The Botticelli-esque, enchanting Gwendolyn Passmore? The outspoken, delightful Kate Peyton? If he doesn’t work fast, he’ll lose those ladies to the Earl of Charters or Captain Neill Oakes, and then where will he look for a wife? Perhaps, just perhaps, toward a lady who’s not on a market at all, and would require a great deal of persuading…


square "my take"I enjoyed listening to this story. It seems a great bet for an audio book. The narrator did a great job with the voices, both male and female. I particularly liked her voices natural timbre when she wasn’t voicing a character. One thing I really like with the audio book was hearing the correct pronunciation of words
There are three stories in the collaborative novel. Each story, it seems, was written by one author although on her website Julia Quinn says they got together to plot the book (there’s a video on Julia’s website wherein she and Eloisa discuss writing the book Each story had a different feel and the breaks between the stories felt  abrupt.

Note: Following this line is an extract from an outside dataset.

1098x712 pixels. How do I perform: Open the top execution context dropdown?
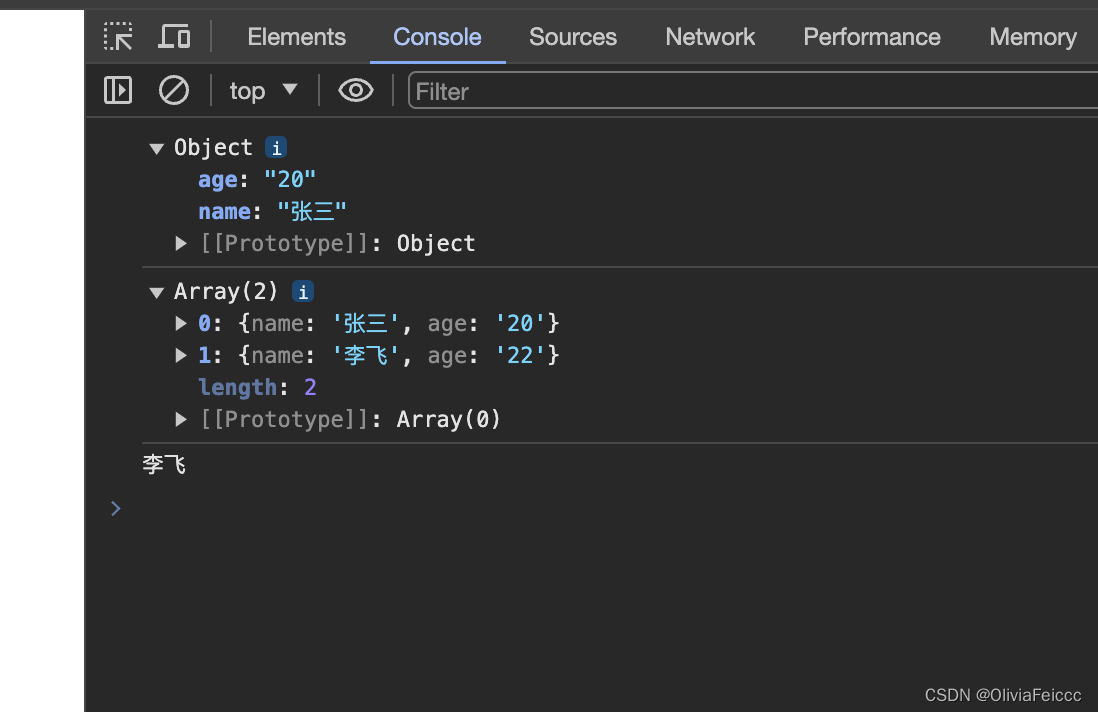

I’ve said that I have a hard time concentrating on audio unless I have something else to do. I used the listening period for this book to mow my lawn, drive and do some demolition. It kept my attention throughout and made the highly repetitive demolition go much faster. I even found myself amused.

Like most romances this has a fairly certain outcome for each story, but, I wasn’t sure which guest would become the subject for each until they were underway. I did feel the research was done well, with period terminology being employed. While we are in the romance genre, it amazes me how much of women’s lives were about finding someone to marry. And, I thought it was interesting how naughty all the people at the party were. And fun! I like hearing the voices the narrator gives the characters and how it is given emotion without being acted.

I did feel the stories were somehow discontinuous and choppy feeling. In particular Hugh Dunne, the Earl of Briarly, in the preamble sounds prissy. But he is much manlier in his story. I liked the first two stories the most. But all in all it was a good and engaging group of connected short stories as an audio book; since I borrowed it from a audio library I did not pay for it and I don’t know that I would ever pay the $25 for any audio book. I can’t speak to it as a print book because that is not how I experienced it, and reviewing it as an audiobook feels more like reviewing it as a video than as a book –  I’m not sure how, but it is definitely different. But, as it kept me from being bored out of my skull as I completed mindless tasks I really appreciated it!